== Source data

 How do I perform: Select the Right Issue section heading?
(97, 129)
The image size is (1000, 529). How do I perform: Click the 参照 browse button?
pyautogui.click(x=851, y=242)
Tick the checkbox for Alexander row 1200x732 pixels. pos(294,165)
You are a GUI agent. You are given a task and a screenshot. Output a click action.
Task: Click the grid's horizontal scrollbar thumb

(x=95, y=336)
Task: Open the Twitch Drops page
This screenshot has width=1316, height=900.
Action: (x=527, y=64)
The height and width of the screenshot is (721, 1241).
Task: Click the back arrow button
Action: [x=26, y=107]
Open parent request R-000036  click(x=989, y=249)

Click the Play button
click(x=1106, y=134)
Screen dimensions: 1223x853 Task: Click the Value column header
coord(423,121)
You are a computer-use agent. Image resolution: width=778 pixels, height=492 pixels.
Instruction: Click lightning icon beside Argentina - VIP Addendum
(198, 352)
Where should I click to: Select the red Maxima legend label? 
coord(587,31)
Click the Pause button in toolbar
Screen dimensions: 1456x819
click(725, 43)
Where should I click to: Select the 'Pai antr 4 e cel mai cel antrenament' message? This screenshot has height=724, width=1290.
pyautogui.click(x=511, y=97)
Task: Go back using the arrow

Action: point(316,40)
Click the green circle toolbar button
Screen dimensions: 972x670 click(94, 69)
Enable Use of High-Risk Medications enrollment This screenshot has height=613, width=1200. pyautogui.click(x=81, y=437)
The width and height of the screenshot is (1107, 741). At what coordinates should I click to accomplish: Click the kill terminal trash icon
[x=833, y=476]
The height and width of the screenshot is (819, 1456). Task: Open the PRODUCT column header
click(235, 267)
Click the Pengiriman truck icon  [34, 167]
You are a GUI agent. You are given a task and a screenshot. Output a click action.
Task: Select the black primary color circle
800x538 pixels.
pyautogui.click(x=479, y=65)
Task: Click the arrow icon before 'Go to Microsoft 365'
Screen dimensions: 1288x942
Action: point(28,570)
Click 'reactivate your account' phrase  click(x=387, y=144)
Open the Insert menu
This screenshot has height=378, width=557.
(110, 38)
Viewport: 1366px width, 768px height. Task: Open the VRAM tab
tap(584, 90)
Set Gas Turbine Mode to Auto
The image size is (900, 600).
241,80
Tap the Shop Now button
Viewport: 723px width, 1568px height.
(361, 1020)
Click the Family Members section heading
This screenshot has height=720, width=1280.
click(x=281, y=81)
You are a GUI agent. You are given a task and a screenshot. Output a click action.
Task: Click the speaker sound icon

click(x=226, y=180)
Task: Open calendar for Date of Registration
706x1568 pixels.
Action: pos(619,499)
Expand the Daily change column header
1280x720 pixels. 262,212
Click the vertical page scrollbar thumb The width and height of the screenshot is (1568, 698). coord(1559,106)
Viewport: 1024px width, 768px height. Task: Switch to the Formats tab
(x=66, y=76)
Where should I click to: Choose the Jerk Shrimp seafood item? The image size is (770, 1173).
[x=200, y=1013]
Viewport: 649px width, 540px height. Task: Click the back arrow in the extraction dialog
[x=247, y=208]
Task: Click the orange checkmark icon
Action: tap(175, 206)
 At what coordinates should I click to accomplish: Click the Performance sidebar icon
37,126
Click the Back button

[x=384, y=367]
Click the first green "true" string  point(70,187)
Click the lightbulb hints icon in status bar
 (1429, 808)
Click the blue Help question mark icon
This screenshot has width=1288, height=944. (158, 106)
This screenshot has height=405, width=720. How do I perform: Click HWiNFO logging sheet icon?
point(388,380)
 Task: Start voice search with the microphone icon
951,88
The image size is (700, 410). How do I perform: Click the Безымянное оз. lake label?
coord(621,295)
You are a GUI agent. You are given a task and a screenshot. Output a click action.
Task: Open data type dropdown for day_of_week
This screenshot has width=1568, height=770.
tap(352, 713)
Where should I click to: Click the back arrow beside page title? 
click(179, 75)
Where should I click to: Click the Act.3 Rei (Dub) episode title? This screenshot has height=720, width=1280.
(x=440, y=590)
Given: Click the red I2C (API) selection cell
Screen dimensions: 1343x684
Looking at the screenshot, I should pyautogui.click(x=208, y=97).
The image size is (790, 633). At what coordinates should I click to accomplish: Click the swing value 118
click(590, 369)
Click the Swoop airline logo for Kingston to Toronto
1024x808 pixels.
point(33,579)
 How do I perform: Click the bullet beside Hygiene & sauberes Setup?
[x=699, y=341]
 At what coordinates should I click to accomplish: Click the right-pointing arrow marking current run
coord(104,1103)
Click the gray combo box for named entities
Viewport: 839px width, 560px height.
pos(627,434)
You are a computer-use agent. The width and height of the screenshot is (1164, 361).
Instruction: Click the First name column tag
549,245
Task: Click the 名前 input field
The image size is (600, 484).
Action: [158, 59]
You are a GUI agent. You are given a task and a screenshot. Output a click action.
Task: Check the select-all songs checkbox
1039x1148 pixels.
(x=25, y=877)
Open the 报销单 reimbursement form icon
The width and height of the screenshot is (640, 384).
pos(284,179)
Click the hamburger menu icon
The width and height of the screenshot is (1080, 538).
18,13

====

▶ Work to be completed
Each line above that contains the string "computer" should be identified and copied.

▶ Solution to this exercise
You are a computer-use agent. Image resolution: width=778 pixels, height=492 pixels.
You are a computer-use agent. The width and height of the screenshot is (1164, 361).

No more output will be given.